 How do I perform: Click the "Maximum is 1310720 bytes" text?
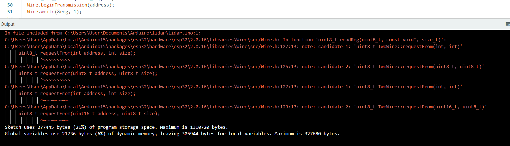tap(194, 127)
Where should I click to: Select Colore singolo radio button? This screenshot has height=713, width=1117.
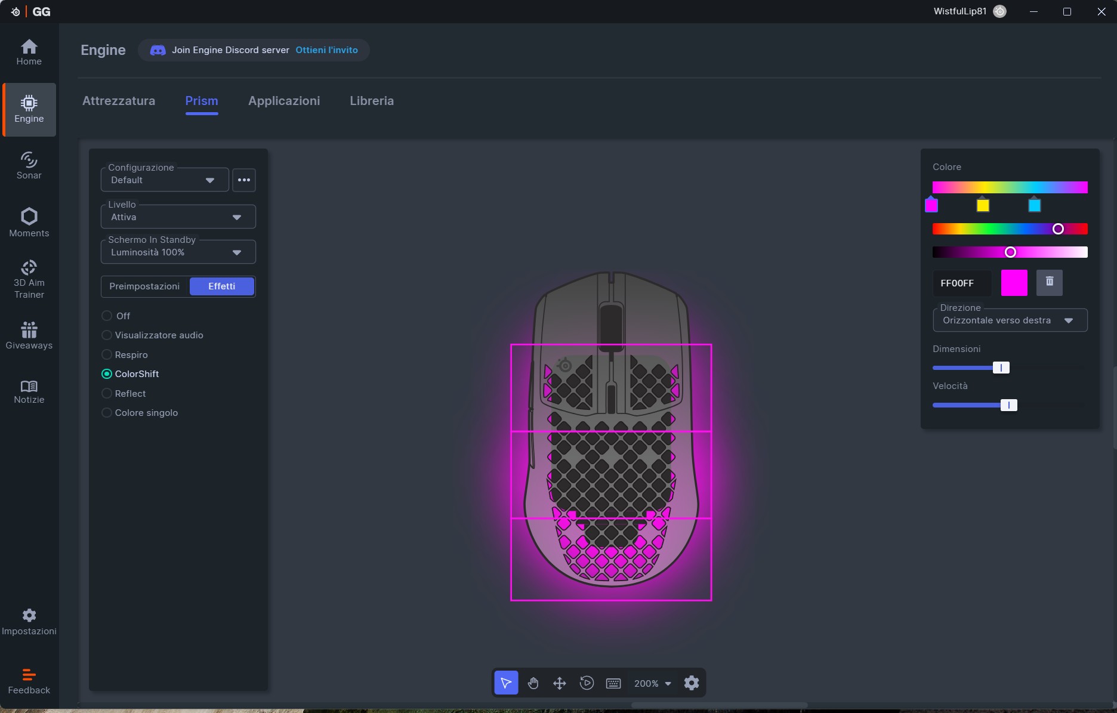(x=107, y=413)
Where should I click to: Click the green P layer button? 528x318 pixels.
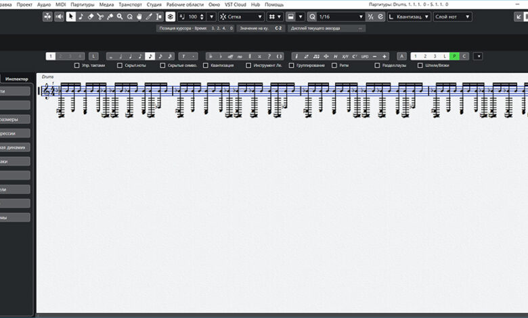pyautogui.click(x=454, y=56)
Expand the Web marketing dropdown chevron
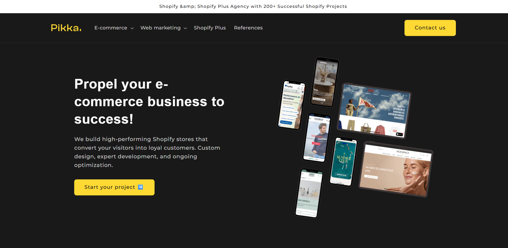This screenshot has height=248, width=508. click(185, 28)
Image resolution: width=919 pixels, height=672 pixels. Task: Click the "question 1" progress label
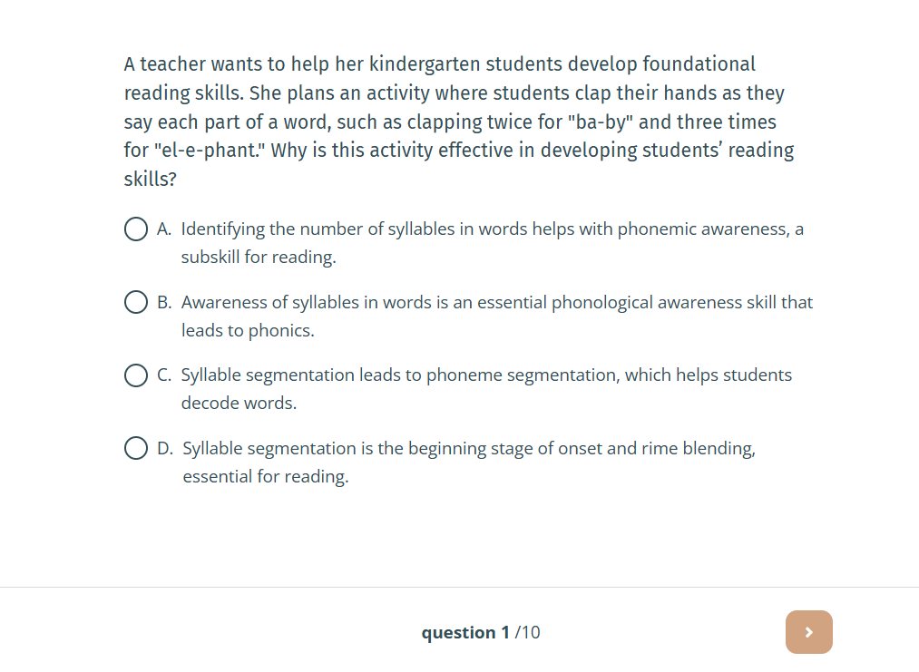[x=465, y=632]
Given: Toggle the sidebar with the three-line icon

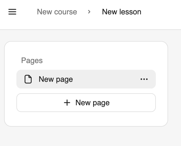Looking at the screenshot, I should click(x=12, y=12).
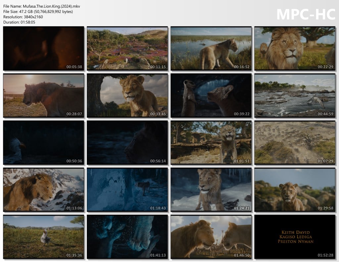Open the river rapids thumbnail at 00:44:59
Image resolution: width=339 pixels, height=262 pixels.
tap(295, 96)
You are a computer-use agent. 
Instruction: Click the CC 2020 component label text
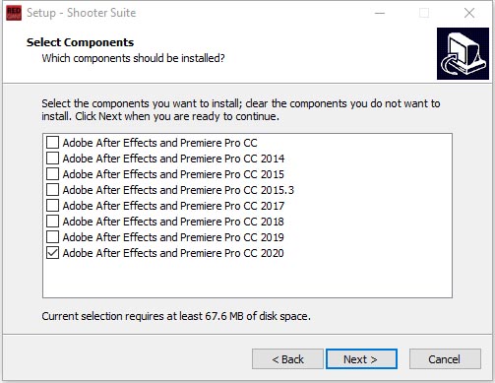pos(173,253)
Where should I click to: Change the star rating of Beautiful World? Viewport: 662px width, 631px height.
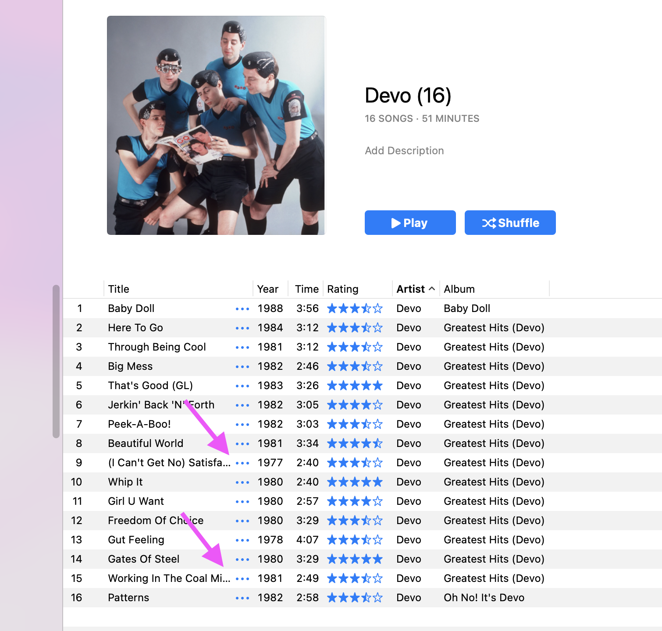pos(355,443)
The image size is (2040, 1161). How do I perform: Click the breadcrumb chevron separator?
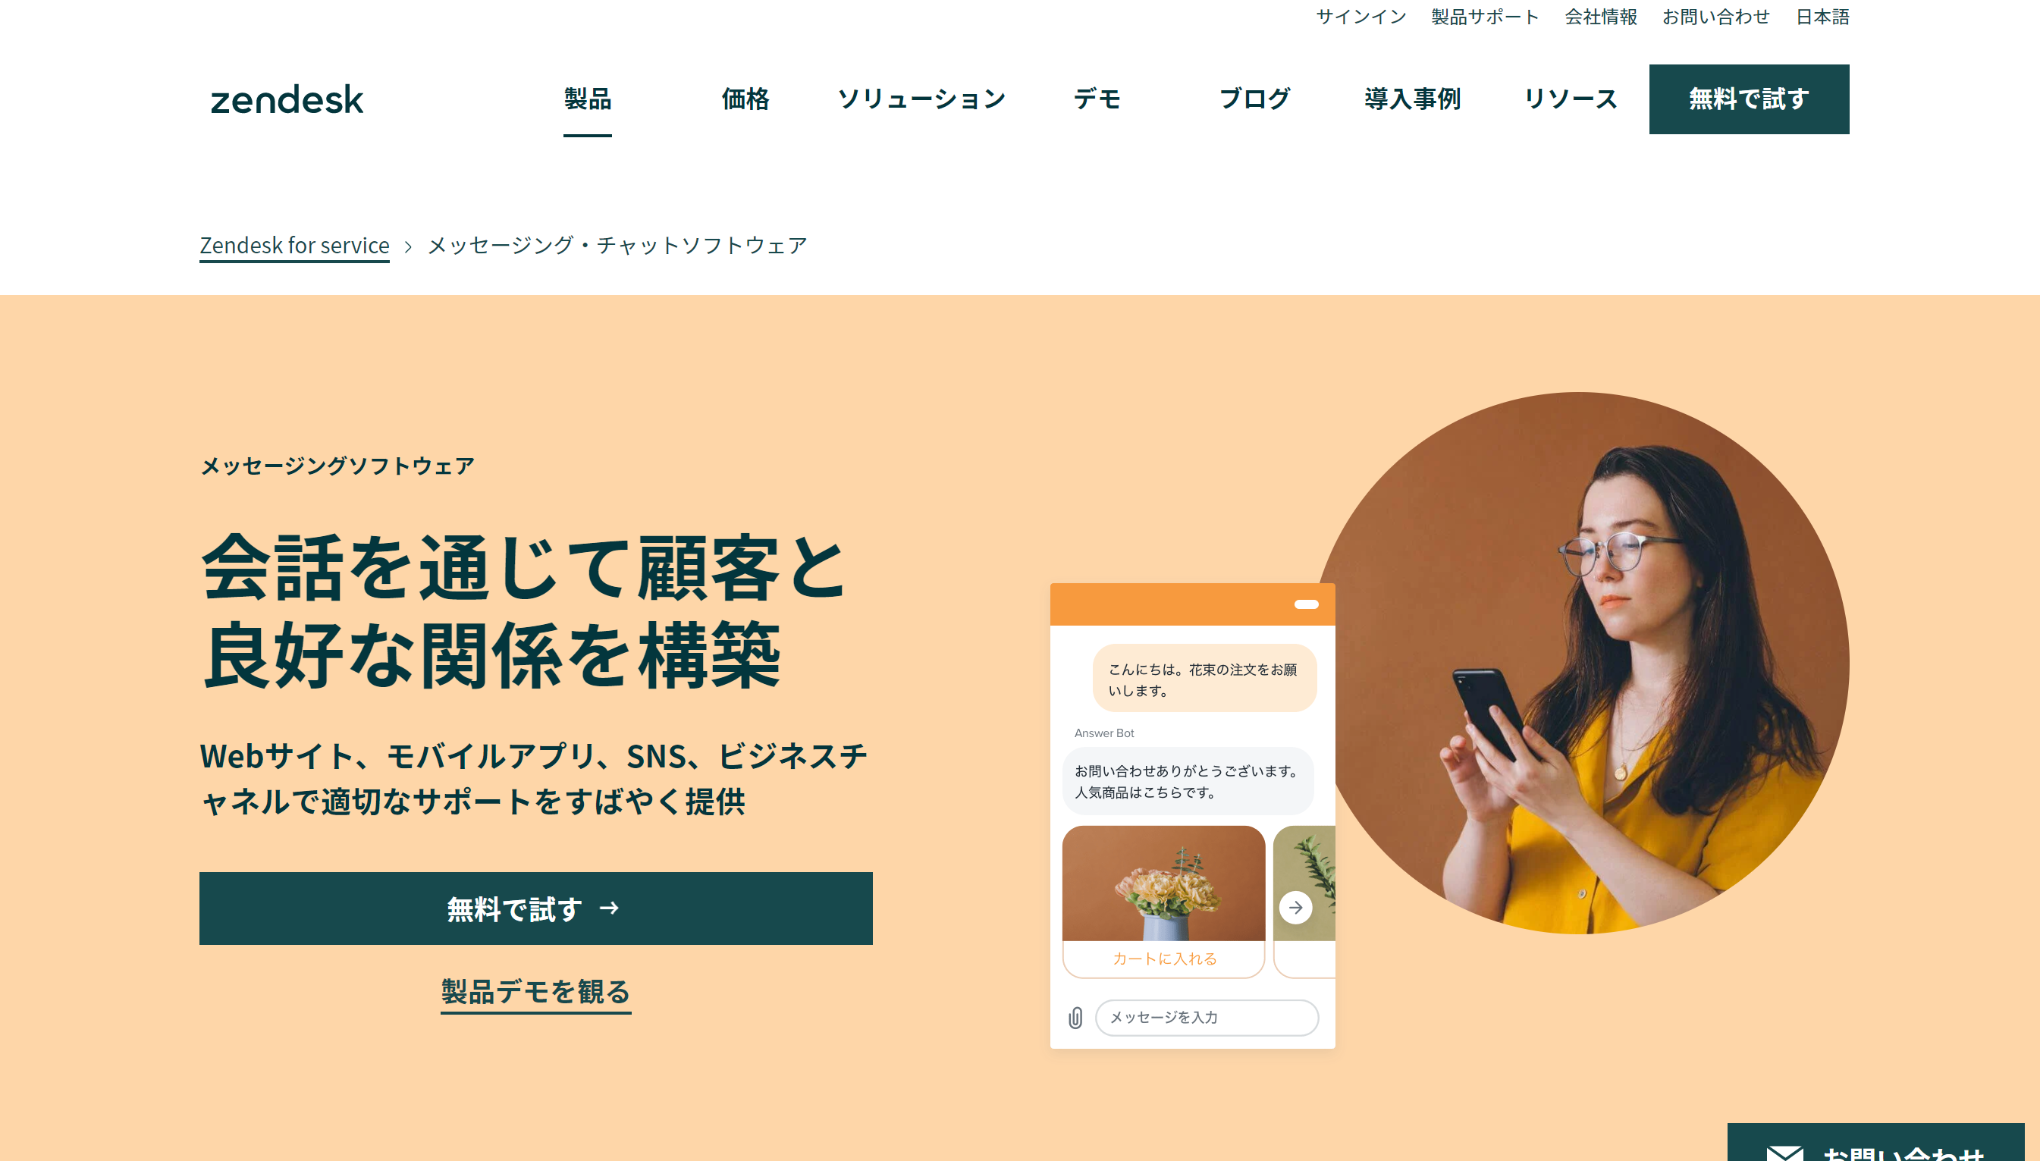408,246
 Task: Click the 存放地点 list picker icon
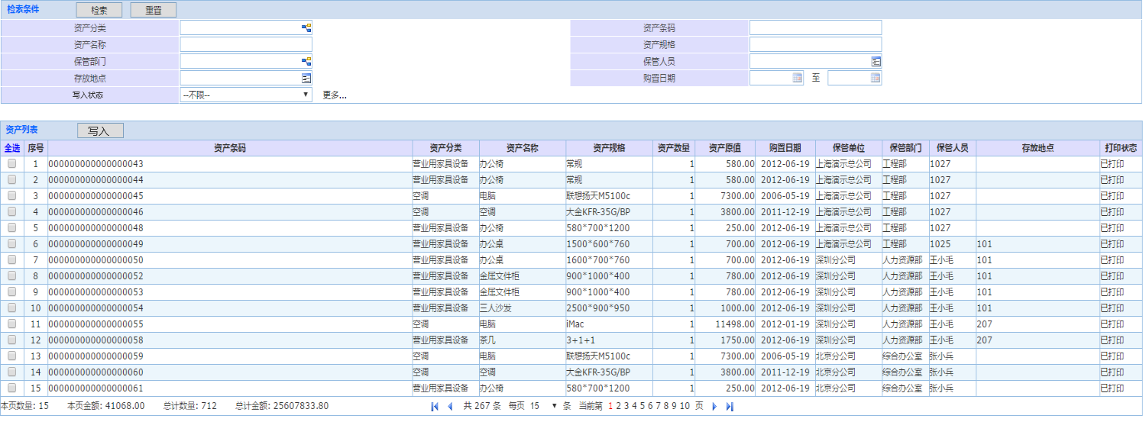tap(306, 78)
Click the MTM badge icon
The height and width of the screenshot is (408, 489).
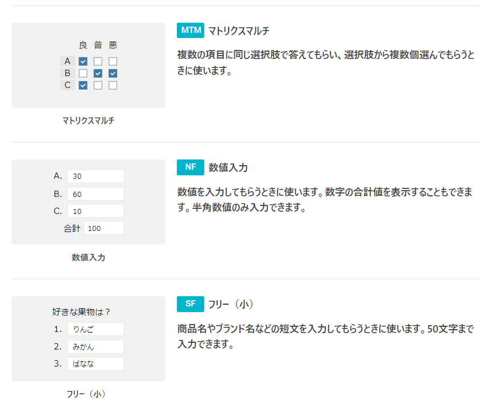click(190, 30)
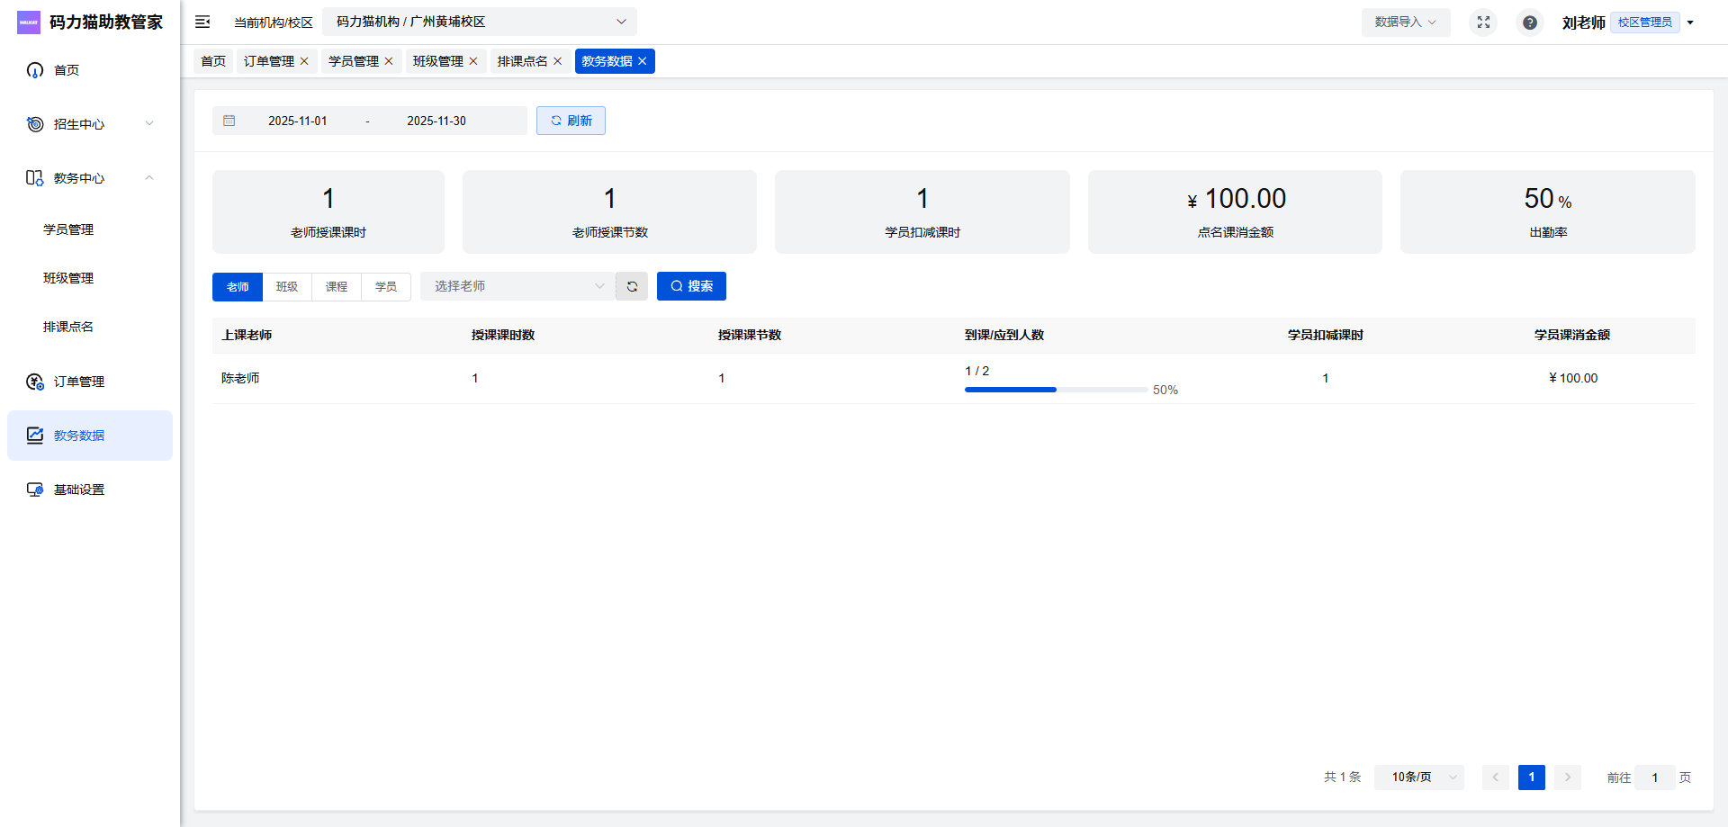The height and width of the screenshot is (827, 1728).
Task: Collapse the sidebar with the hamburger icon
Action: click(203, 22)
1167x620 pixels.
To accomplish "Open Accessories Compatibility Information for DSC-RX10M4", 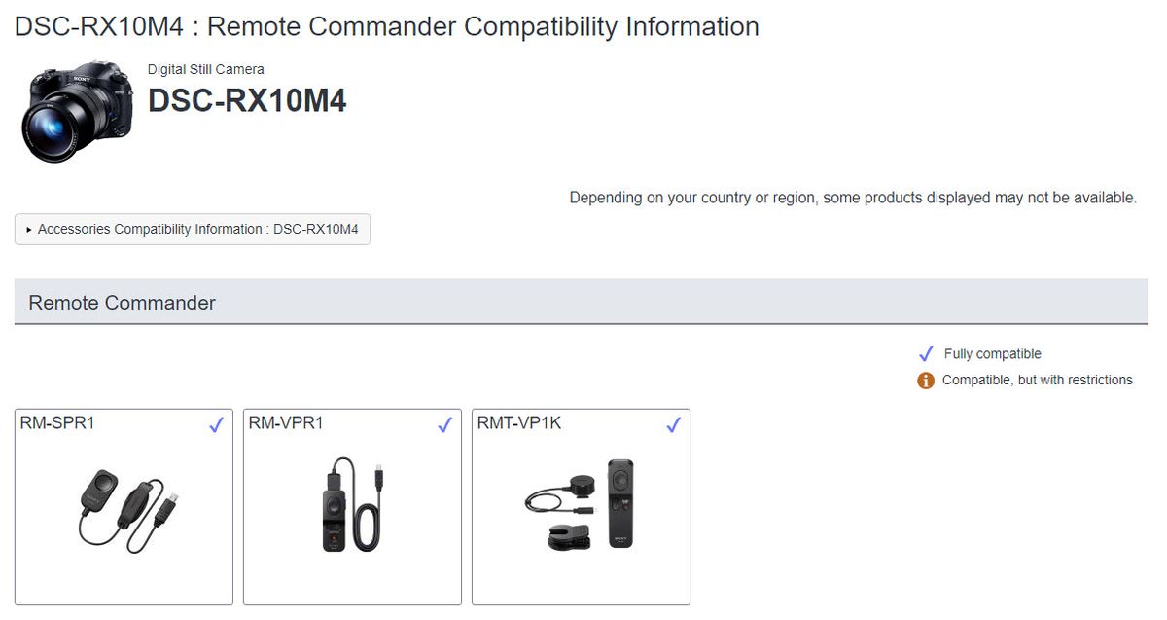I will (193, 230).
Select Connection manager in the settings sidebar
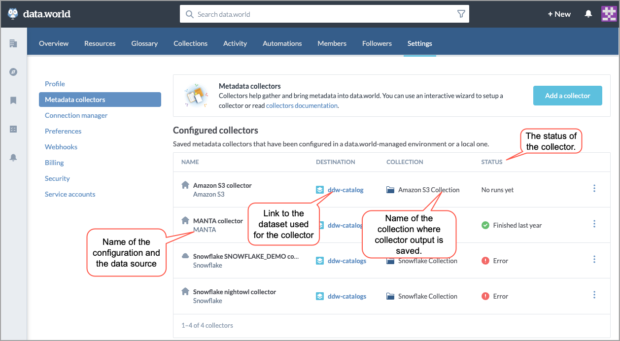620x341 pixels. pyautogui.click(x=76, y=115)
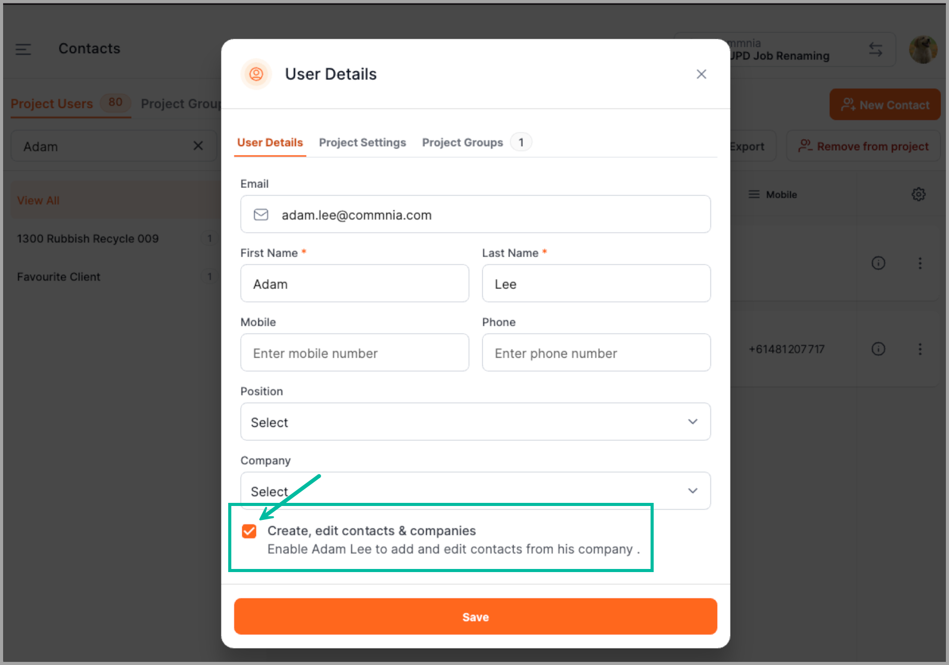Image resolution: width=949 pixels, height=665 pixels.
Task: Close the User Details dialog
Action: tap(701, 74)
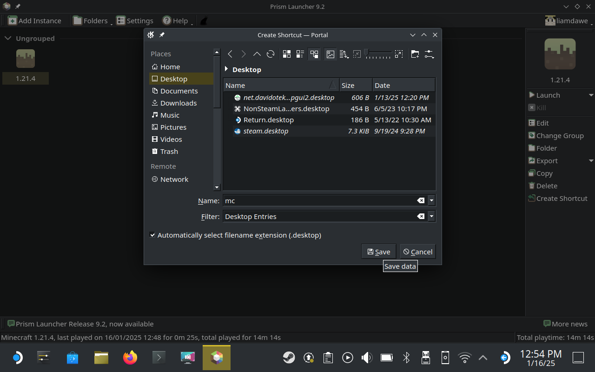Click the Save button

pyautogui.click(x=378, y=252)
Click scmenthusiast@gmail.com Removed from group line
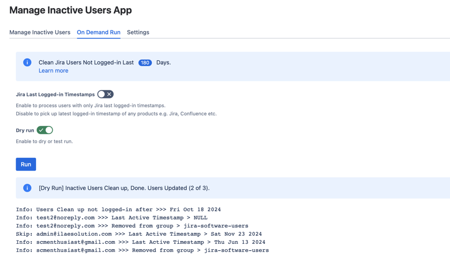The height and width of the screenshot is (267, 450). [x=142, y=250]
◆ ◆ ◆ ◆ ◆ ◆ ◆
> [REQUIRED ACTION] Your reply should contain only an exact copy of the lines from the beginning of the material through the line with "Click the MTM badge icon", both ends included, with the pictures removed.

> [TASK SOLUTION]
 How do I perform: Click the "Maximum is 1310720 bytes" text?
tap(194, 127)
Where should I click to: Select Colore singolo radio button? This screenshot has height=713, width=1117.
(x=107, y=413)
Where should I click to: Click the green P layer button? 528x318 pixels.
pyautogui.click(x=454, y=56)
Expand the Web marketing dropdown chevron
This screenshot has height=248, width=508. click(185, 28)
Image resolution: width=919 pixels, height=672 pixels. Task: Click the "question 1" progress label
[x=465, y=632]
Given: Toggle the sidebar with the three-line icon

Looking at the screenshot, I should click(x=12, y=12).
Open the river rapids thumbnail at 00:44:59
Image resolution: width=339 pixels, height=262 pixels.
tap(295, 96)
You are a computer-use agent. 
Instruction: Click the CC 2020 component label text
pos(173,253)
Where should I click to: Change the star rating of Beautiful World? Viewport: 662px width, 631px height.
pos(355,443)
The image size is (2040, 1161). How do I perform: Click the breadcrumb chevron separator?
408,246
 Task: Click the 存放地点 list picker icon
tap(306, 78)
Click the MTM badge icon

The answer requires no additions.